David Callegari, le fondateur et directeur Général de la start-up In Sun We Trust, réagissait hier publiquement aux chiffres de raccordement d’installations photovoltaïques au cours du deuxième trimestre 2019 publiés par Enedis : « Les Français semblent se détourner à nouveau du photovoltaïque. Sur le segment des particuliers (puissance inférieure à 9 kilowatts-crête (kWc)), le recul est brutal : 4 355 installations seulement au 2ème trimestre 2019, contre 6 359 au 1er trimestre. C’est très exactement un tiers en moins (-33,4 %). » Il explique ce désamour d’une part par le nombre important d’arnaques signalées : près de 10 000 en 2018 d’après le Groupement des particuliers producteurs d’électricité photovoltaïque (GPPEP), d’autre part par la complexité des démarches : « le cadre règlementaire actuel est suffisamment favorable. Et ce d’autant plus qu’il s’inscrit dans une tendance de forte hausse des prix de l’électricité (+7,2 % en 2019), qui a mécaniquement amélioré la rentabilité de l’autoconsommation. Le problème, c’est que ce cadre est illisible, truffé d’effets de seuil absurdes et de subtilités inutiles. » précise-t-il.

Cependant, si les petites installations influencent le rythme de croissance de la capacité du parc photovoltaïque français, il faut également analyser le déploiement des projets lauréats aux appels d’offres de la Commission de régulation de l’énergie (CRE) de 2016, dont les raccordements devraient être effectués à ce jour.

« Le rythme de développement de la filière solaire photovoltaïque stagne à un niveau insuffisant pour atteindre les objectifs de la PPE pour 2023 », précise le Syndicat des énergies renouvelables (SER-Soler). « Pour atteindre l’objectif médian de la PPE en vigueur pour 2023, il est nécessaire de raccorder environ 450 MW par trimestre » ajoute-t-il.

Dans un entretien avec pv magazine, le syndicat a notamment relevé deux facteurs expliquant la baisse du rythme des raccordements.
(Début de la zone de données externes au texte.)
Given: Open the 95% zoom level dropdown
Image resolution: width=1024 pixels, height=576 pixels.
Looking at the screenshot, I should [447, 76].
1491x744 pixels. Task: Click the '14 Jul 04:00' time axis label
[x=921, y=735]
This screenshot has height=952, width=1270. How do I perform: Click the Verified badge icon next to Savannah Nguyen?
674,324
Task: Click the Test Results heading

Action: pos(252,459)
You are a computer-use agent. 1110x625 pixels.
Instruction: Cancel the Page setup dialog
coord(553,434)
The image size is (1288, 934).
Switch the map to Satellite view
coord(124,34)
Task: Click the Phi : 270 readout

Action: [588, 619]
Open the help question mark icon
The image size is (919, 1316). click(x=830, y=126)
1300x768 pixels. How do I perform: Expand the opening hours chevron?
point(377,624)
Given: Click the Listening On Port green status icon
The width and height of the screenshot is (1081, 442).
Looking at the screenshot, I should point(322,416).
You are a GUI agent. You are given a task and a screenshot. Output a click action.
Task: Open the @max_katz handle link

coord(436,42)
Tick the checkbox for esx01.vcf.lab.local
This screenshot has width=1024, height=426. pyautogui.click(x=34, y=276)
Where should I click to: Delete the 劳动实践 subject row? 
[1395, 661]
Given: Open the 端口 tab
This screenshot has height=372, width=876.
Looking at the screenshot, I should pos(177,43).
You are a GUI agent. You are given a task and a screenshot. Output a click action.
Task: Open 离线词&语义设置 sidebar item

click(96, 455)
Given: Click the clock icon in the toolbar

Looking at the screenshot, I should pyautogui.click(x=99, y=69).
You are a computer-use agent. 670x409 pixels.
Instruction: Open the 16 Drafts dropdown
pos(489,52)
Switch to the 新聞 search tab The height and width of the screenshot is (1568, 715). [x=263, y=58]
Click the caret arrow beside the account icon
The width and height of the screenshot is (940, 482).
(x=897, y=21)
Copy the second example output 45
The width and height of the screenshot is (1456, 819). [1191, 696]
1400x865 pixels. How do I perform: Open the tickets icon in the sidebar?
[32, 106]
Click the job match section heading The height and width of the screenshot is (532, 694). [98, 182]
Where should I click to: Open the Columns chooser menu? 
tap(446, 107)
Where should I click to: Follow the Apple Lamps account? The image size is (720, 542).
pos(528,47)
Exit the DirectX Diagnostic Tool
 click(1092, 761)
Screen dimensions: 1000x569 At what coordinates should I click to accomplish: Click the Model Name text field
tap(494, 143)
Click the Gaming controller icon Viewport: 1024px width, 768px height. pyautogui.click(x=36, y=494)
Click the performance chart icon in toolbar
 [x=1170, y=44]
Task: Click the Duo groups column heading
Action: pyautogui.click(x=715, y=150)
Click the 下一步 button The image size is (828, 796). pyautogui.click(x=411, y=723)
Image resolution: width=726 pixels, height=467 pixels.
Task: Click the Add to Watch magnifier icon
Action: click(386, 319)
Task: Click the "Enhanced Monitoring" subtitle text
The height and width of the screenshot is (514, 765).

D’une part, il observe que l’unité de mesure indiquée dans le PPE — les watts raccordés — ne coïncide pas avec celle des appels d’offres, à savoir les watts crête. Entre les deux unités, la différence de « perte » correspond à 20 % environ. Une uniformisation de l’unité permettrait de s’assurer que les puissances prévues aux appels d’offres correspondent aux capacités effectivement raccordées.

D’autre part, il rappelle que l’appel d’offres CRE 4 pour les centrales au sol n’exigeait pas le permis de construire lors de la procédure – une formalité causant des retards liés à des recours sur la procédure d’autorisation d’urbanisme et qui se traduit par un nombre moins élevé de projets raccordés lors du premier semestre 2019, par rapport au 1er semestre 2018, où une part importante de projets lauréats de l’appel d’offres CRE 3 d’une capacité de 1100 MWc) ont été raccordés.

Selon les estimations du SER, près d’1 GW de projets photovoltaïques devraient être raccordés avant la fin de l’année. L’accélération viendra à partir de 2020, où la puissance raccordée devrait se situer entre 1,5 GW et 1,7 GW, ou encore en 2021, où elle s’établira entre 2 GW et 2,4 GW.